If your restaurant is voted as the best of the best in the world among your peers in the food industry, the word “success” is, excuse me, an understatement. Sometimes, I have heard of restaurants here in Cebu awarded “outstanding,” two questions will have to be asked; is it colleagues in the industry that gave the award and did you have to pay anything. Your favorite food columnist has, in the past, been awarded “outstanding veterinarian” many times but I have to pay a hefty fee for the souvenir book and the awarding ceremonies. Thank you, food guru na lang!
Each year, El Bulli (E-mail:bulli@elbulli.com, phone +34 972 15 04 57) operates only for 180 days between June and December (2009 season began in June 16, ends Dec. 20). The rest of the year, the El Bulli team, which includes a chemist and an industrial engineer, work in elBullitaller to invent new dishes, new dining utensils and serving plates for these magnificent creations.
If you come from the Philippines, medyo difficult because you have to fly to Barcelona, Spain and drive for two hours along a winding mountain road to the town of Roses on the Costa Brava.
Usually only dinner is served to about 50 guests and you have to make a reservation because during the season, “the restaurant accommodates only 8,000 diners, but gets more than two million requests for patronage per year.”
The service brigade instructs the guest on how to proceed with the dinner, in what sequence the various items are to be consumed and what items are “edible.” This season, a flower was served and the patron was supposed to sip the nectar but not eat the flower itself.

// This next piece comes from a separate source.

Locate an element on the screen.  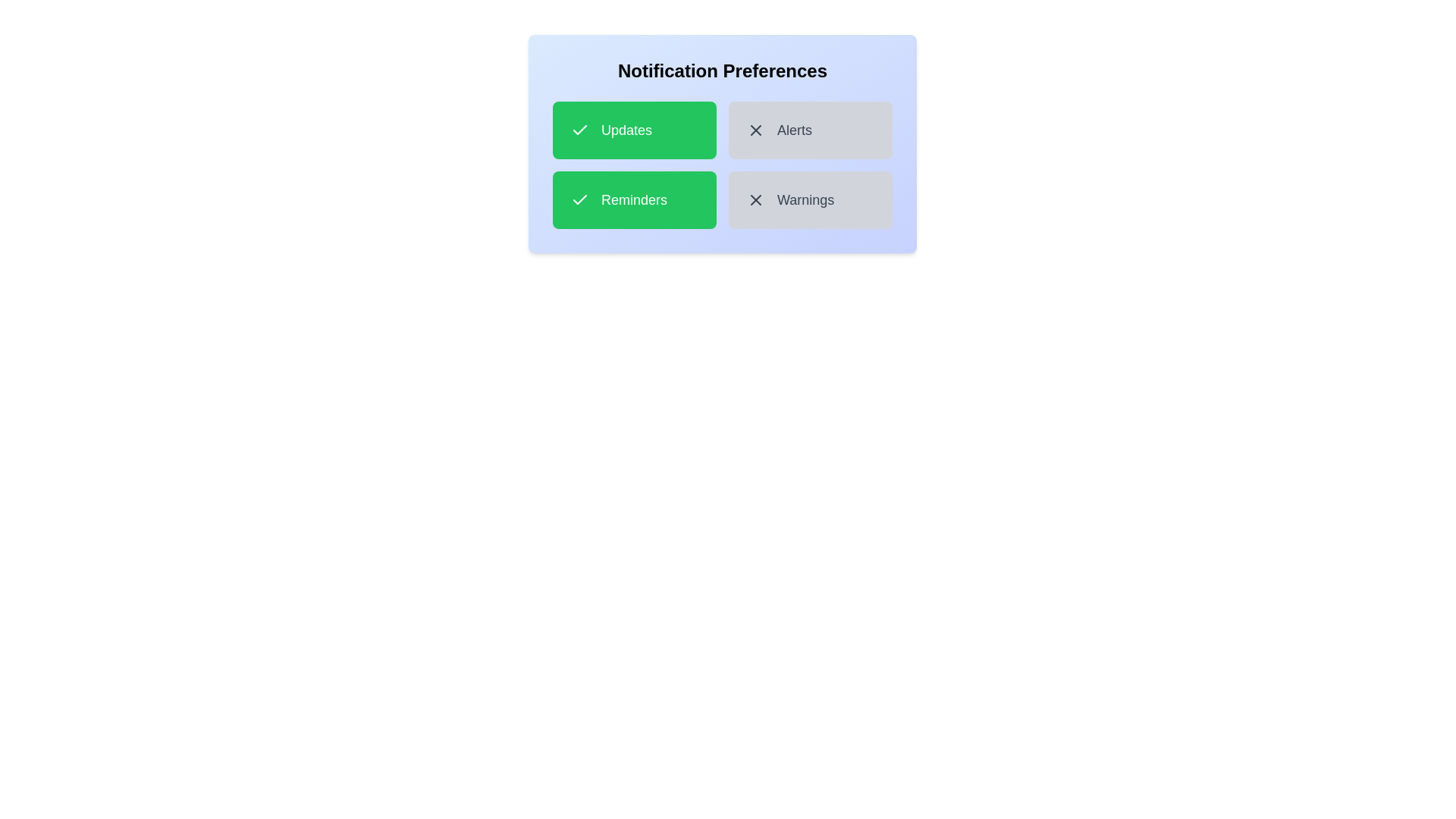
the notification name to select its text is located at coordinates (634, 130).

About thirty to thirty five dishes are served from appetizers to desserts and it takes about 4 hours to finish your meal; the “average cost of a meal is 250 Euros.”
To understand what El Bulli is all about, plenty of research was needed like reading about molecular cooking, viewing the video of Anthony Bourdain’s No Reservations: Decoding Ferran Adrià and Bizarre Foods with Andrew Zimmerman in Spain and social networking with people like (http://ianandoana.com) who have been guests in this prestigious restaurant.
Permission was granted by El Bulli to download and publish food photos and I have selected 32 photos among the 1,214 images
for the viewing pleasure of my beloved readers. The first four photos are drinks/cocktails and 12 photos can be collectively called appetizers (including snacks, dry & fresh). Part Two will feature the dishes (tapas, dishes, pre-desserts) and desserts (desserts, petit fours, follies, morphs).
The restaurant is run by Ferran Adrià, who has been “acclaimed as the best chef in the world.” Experts compare his cooking “to the innovative art of Picasso and insist he will leave a huge legacy in the development of cooking as an art.”